Your goal> Which lines in the items below contain the word "width"? List every one of them.

Data for processing>
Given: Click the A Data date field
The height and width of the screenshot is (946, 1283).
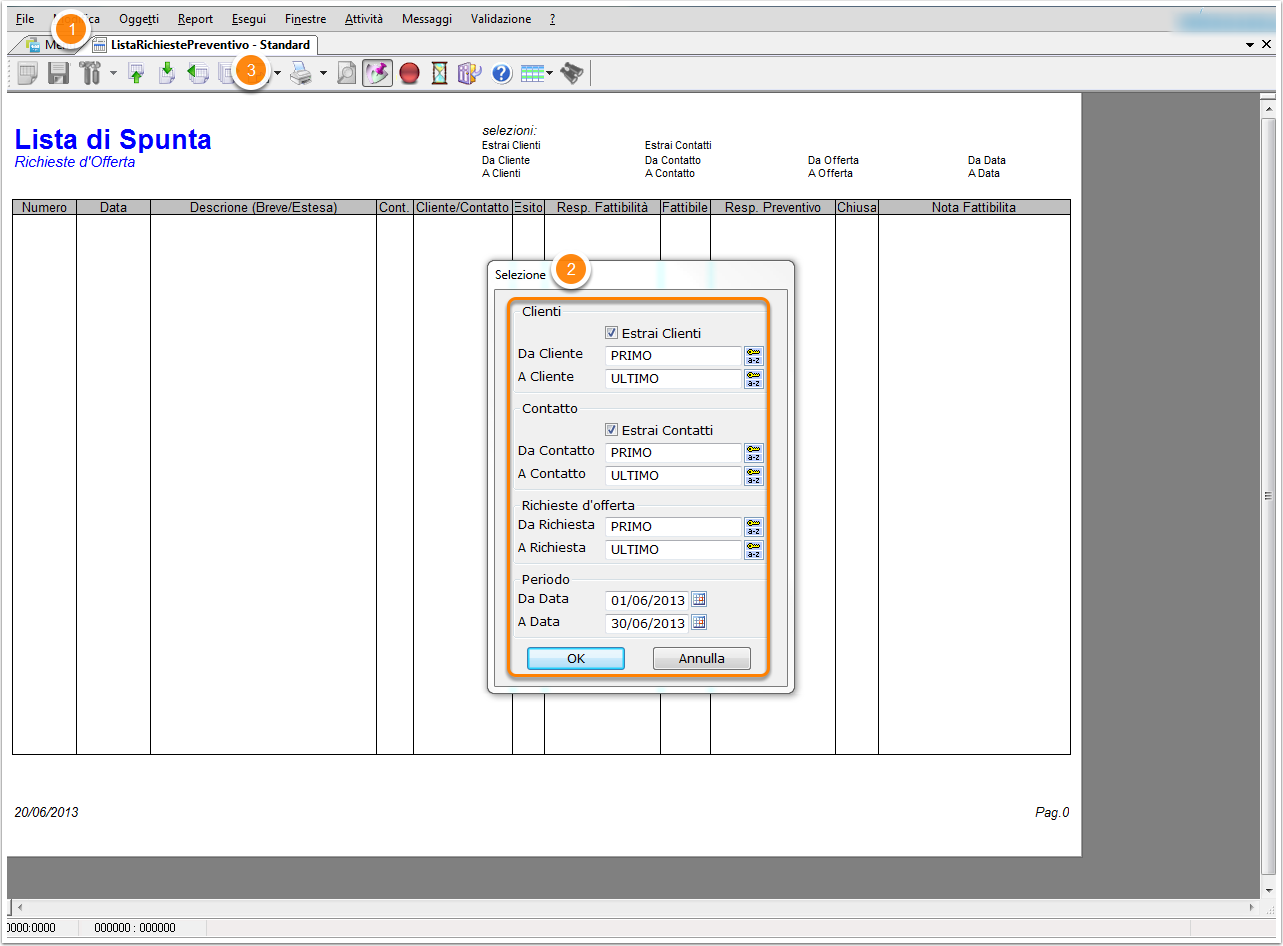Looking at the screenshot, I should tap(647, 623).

---

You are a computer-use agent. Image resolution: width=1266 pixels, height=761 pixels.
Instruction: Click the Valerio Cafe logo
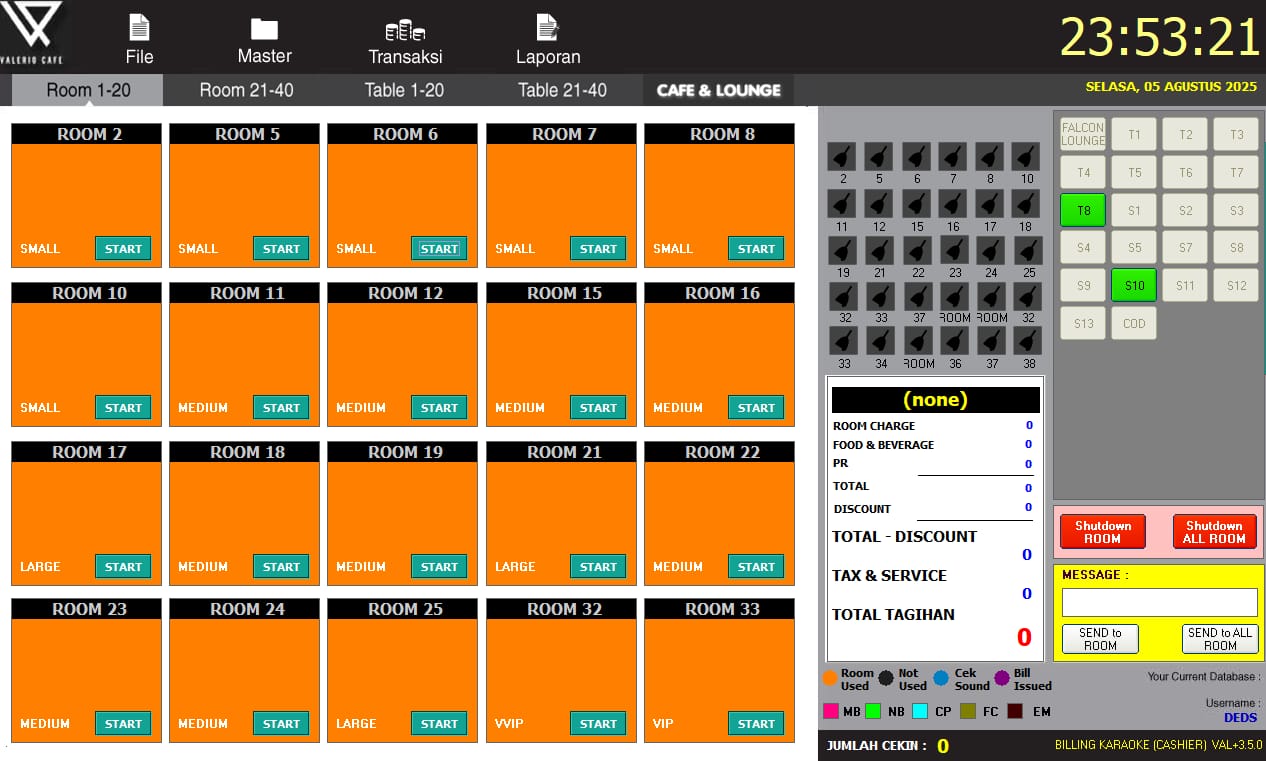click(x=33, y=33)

Correct answer>
The height and width of the screenshot is (946, 1283).
You are a computer-use agent. Image resolution: width=1266 pixels, height=761 pixels.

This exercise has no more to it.